それが僕を慰め、同時に傷つけていることを分かっていたんだろうか。
「なぁ、お前淳美の代わりだって言ってたよな」
僕の声の調子が変わったことに驚いたように、アツミが顔を上げる。
僕はその白く小さな顔に笑いかけた。
――今までで一番最低の笑い方で。

腕をつかんで引き寄せるとアツミは僕の腕の中に倒れこんできた。
そのまま床に横たえ、両手首を押さえつける。
アツミは抗わなかった。唇を震わせながら、僕を見上げるだけだ。
「――何をする気か、分かるよな?」
自分がこんなセリフを口にしていることに吐き気がした。
やめろ、引き返せ――そんな声が頭に響く。
それとは裏腹に、アツミの華奢な体をめちゃめちゃに壊したいとも思っていた。
お前に何が分かる。俺の中を踏み荒らして、勝手に哀れむな。
叫びが体の奥からこみ上げてきて、喉元で熱を持つ。
――叫べば、いい。自分を突き動かす衝動のままに、この細い体を壊せばいい。
それでも、僕は動けなかった。
唇を合わせようと顔を寄せて、アツミの瞳に見据えられる。
知っている。この瞳の色を。
僕の隣で、小さく笑う瞳。投げやりな言葉に、困ったように黙り込む瞳。
もう、僕のことは忘れた今のほうが、きっと明るい色をしている、瞳。
――淳美。
叫びはそのまま、もう呼ぶことのない名前になる。
アツミの瞳がかすかに細められた気がした。見る間に、その中に涙が溜まっていく。
僕はアツミの手を離し、起き上がった。細い手首に、うっすらと赤い痕が残っている。
「――帰ってくれ」
それだけ言うと、僕は鍵もかけずに部屋を出た。
どこへ、帰るのだろう。
どこから、来たのだろう。
僕を苛む、あの小さな体は。

初めは、風邪だと思った。
体がだるく、力が入らない感じだった。
朝起きるのが、どうしようもなくつらい。
どうにかバイトは続けていたが、欠勤も増えてきて、クビになるのも時間の問題だった。
医者に行く気もしないし、とにかく動きたくない。
熱もなければ特に痛むところもないのに、自分は病気だという感覚があった。
うっかりすると一日中眠り続けてしまう。
仕事に行った日でも、部屋に帰るとそのまま倒れるように眠ってしまっていた。
決まって、夢を見る。
泣き出す寸前のような、あの瞳だ。
僕を責めている。
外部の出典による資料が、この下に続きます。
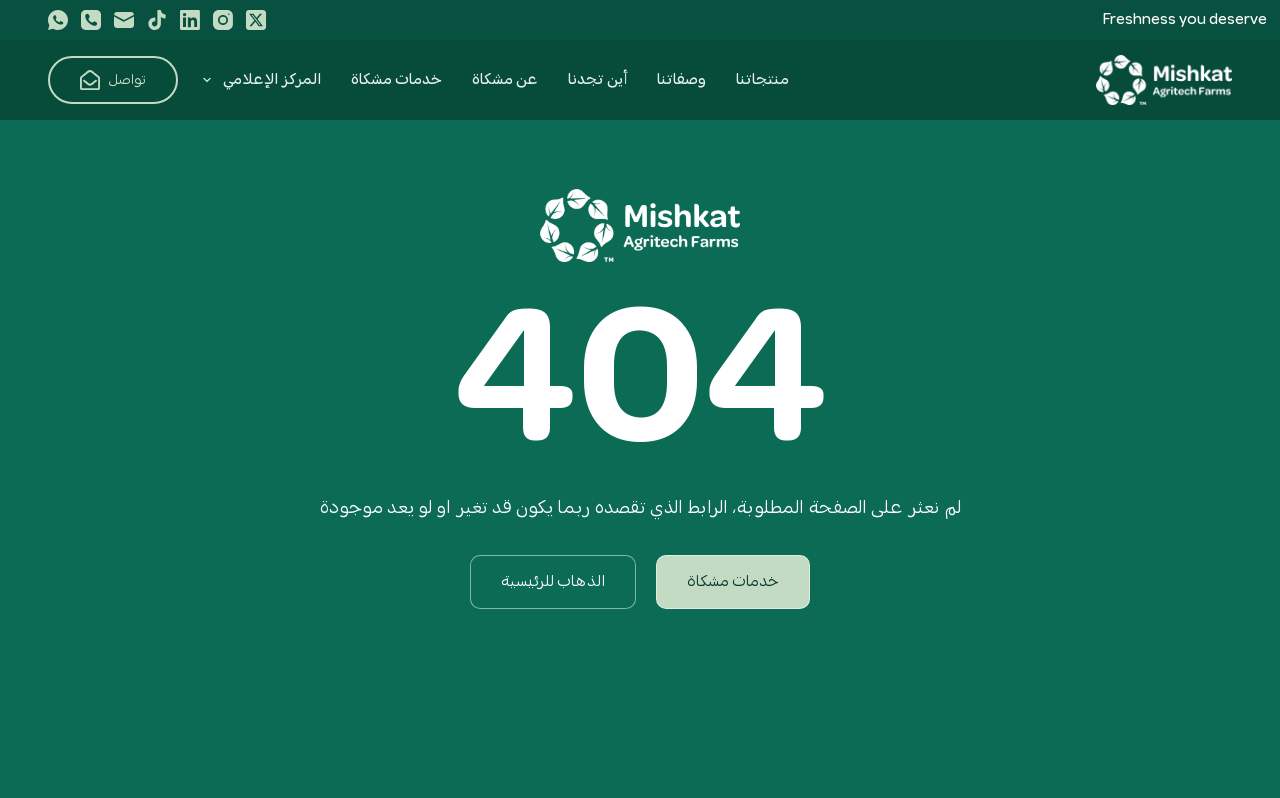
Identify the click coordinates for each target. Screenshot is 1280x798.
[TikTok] (157, 20)
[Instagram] (223, 20)
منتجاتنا (762, 80)
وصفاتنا (681, 80)
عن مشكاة (505, 80)
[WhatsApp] (58, 20)
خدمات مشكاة (396, 80)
哀れんでいる。蔑んでいる。嘲笑っている。――想っている、瞳。
夢の中で、僕は叫んでいた。
呼んでいたのは、淳美か、それとも――アツミか。

いつの間にか、物を食べても味がしなくなった。
ただ、目が覚めたときには、このままだと本当に生きていられなくなると思って、何か口にする。
――どうして、生きているんだろう。生きようとするんだろう。
答えが出る前に、また眠りの中に引き摺り込まれていく。
教えてくれ、アツミ。
その瞳で笑って、答えを出してくれ。
――アツミはあの日から、姿を見せなくなっていた。